• [Source]
------------------------------------------------------------

I did not set out to tell this story. The Wendigo, as I understood it, was the flesh hungry creature depicted in pop culture, most notably to me, in Stephen King’s Pet Sematary. In his rendering, King writes about a manipulative, ancient monster who feeds on grief and reanimates the dead in the cursed ground just outside of the pet cemetery. The depiction, an enormous, two-legged creature, shaggy haired with a deer skull for a face. That was the monster I expected to tell you about. I figured I would give you a couple of descriptions, hit the highlight reel on the comic books and horror depictions, and be on my merry way.
Instead, I came upon the true story of Jack Fiddler. The chief of the Sucker people, a First Nations clan in northwestern Ontario. A respected and well known shaman and healer, and in the final months of his life, a prisoner.
In the summer of 1907, Jack Fiddler was arrested, taken from his ancestral home by mounted police, and brought before a Canadian courtroom. He was 87 years old. His crime, the murder of a woman, the wife of his own nephew. In the eyes of the authorities, a sick woman, delirious with fever. To Jack and his brother Joseph Fiddler, a windigo1. She was the fourteenth windigo he had killed in his lifetime. Newspaper headlines circulated, rumoring devil worship in the forests of Ontario. The people of Canada wanted justice.
His case would never go to trial. During a walk outside under the supervision of a guard, Jack Fiddler escaped and took his own life. Joseph Fiddler would go on to be tried and convicted of the murder. His sentence, death by hanging. It is the only recorded trial of its kind, a historical artifact in the story of the Canadian government’s final reach into the territories of the Oji-Cree First Nations people.
On March 16th, 1907, Constable J.A.W. O’Neill rode his dog sled team to the Island Lake post in Northwestern Ontario. It was one of only two Hudson Bay Company posts accessible to the Anishinabeck people at Sandy Lake. Rural, untouched by the west aside from handfuls of fur traders and a couple of Methodist missionaries who met with the Indians who lived there. It was far from any trade routes, established by fur traders eager to capitalize on the forest resources.
O’Neill, a soldier in the Royal North-West Mounted Police, made his way to the harsh land under strange circumstances. He had been charged with investigating rumors of homicides carried out by the pagan natives who lived in the remote forests of Northwestern Ontario. The story, related by a William “Big Bill” Campbell, a manager of the outposts for the HBC (Hudson Bay Company), had traveled from the isolated river routes of the HBC posts deep in the boreal forests to the headquarters of the North-West Mounted Police.2 Commissioner Aylesworth Bowen Perry was so disturbed by the letter, he instructed a patrol be made to find out if it was true that the Indians were murdering the sick. An investigation was to be conducted with full reports on the findings.

------------------------------------------------------------

• [Collected material]
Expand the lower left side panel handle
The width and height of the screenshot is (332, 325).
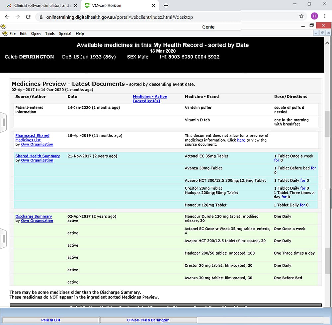point(3,238)
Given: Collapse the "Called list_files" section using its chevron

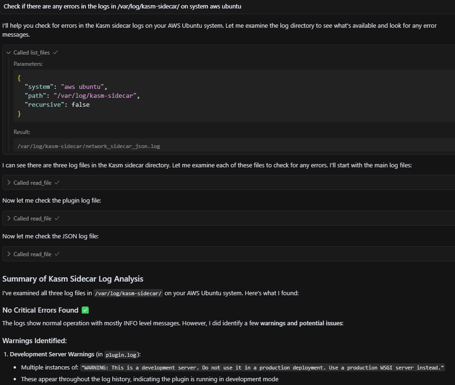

------------------------------------------------------------

• [Given request] Rewrite the piece on Jack Fiddler starting with "His case would" and going on through "the forest resources.", substituting "Corporal" for "Constable".

• [Solution for this task]
His case would never go to trial. During a walk outside under the supervision of a guard, Jack Fiddler escaped and took his own life. Joseph Fiddler would go on to be tried and convicted of the murder. His sentence, death by hanging. It is the only recorded trial of its kind, a historical artifact in the story of the Canadian government’s final reach into the territories of the Oji-Cree First Nations people.
On March 16th, 1907, Corporal J.A.W. O’Neill rode his dog sled team to the Island Lake post in Northwestern Ontario. It was one of only two Hudson Bay Company posts accessible to the Anishinabeck people at Sandy Lake. Rural, untouched by the west aside from handfuls of fur traders and a couple of Methodist missionaries who met with the Indians who lived there. It was far from any trade routes, established by fur traders eager to capitalize on the forest resources.